• TASK TO COMPLETE: Your job is to report every line of the entries that has "computer".

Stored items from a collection
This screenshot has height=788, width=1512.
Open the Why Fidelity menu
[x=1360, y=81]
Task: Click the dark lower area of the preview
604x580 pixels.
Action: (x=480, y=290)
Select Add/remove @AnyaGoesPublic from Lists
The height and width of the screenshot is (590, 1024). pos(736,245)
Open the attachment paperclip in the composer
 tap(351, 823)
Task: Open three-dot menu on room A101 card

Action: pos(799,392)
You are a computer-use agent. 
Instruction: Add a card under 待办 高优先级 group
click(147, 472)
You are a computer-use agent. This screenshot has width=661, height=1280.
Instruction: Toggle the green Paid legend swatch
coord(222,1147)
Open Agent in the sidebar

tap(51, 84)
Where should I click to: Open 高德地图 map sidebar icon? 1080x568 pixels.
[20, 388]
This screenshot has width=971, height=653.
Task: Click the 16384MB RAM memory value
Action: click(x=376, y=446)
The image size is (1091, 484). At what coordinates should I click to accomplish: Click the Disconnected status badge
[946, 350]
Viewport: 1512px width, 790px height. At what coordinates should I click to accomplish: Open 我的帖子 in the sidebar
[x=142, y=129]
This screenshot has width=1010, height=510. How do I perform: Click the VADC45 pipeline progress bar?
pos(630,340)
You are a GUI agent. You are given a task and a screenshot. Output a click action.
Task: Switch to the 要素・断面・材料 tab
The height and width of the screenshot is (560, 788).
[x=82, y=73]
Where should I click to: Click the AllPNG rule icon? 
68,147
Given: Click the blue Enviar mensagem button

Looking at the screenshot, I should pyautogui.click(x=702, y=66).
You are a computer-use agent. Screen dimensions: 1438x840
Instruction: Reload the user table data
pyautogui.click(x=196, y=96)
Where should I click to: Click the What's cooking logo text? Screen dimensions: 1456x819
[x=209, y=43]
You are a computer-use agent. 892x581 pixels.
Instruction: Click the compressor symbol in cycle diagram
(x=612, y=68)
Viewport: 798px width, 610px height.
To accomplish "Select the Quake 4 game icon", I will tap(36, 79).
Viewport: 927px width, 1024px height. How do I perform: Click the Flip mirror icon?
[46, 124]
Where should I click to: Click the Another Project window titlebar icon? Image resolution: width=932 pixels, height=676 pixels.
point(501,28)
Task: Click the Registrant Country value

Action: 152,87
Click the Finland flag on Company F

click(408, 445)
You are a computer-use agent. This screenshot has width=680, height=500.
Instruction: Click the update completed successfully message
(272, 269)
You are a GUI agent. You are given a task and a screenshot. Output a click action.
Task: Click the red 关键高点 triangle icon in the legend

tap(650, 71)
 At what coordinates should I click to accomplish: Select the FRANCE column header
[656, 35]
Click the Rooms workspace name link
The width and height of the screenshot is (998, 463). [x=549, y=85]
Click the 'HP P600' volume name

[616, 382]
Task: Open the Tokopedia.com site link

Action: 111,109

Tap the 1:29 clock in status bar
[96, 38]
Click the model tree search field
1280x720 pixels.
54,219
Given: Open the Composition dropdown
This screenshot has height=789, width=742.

• WRITTEN ANSWER:
You are a computer-use agent. 
You are a computer-use agent. This screenshot has width=661, height=1280.
You are a computer-use agent. Screen dimensions: 1438x840
You are a computer-use agent. 892x581 pixels.
You are a computer-use agent. This screenshot has width=680, height=500.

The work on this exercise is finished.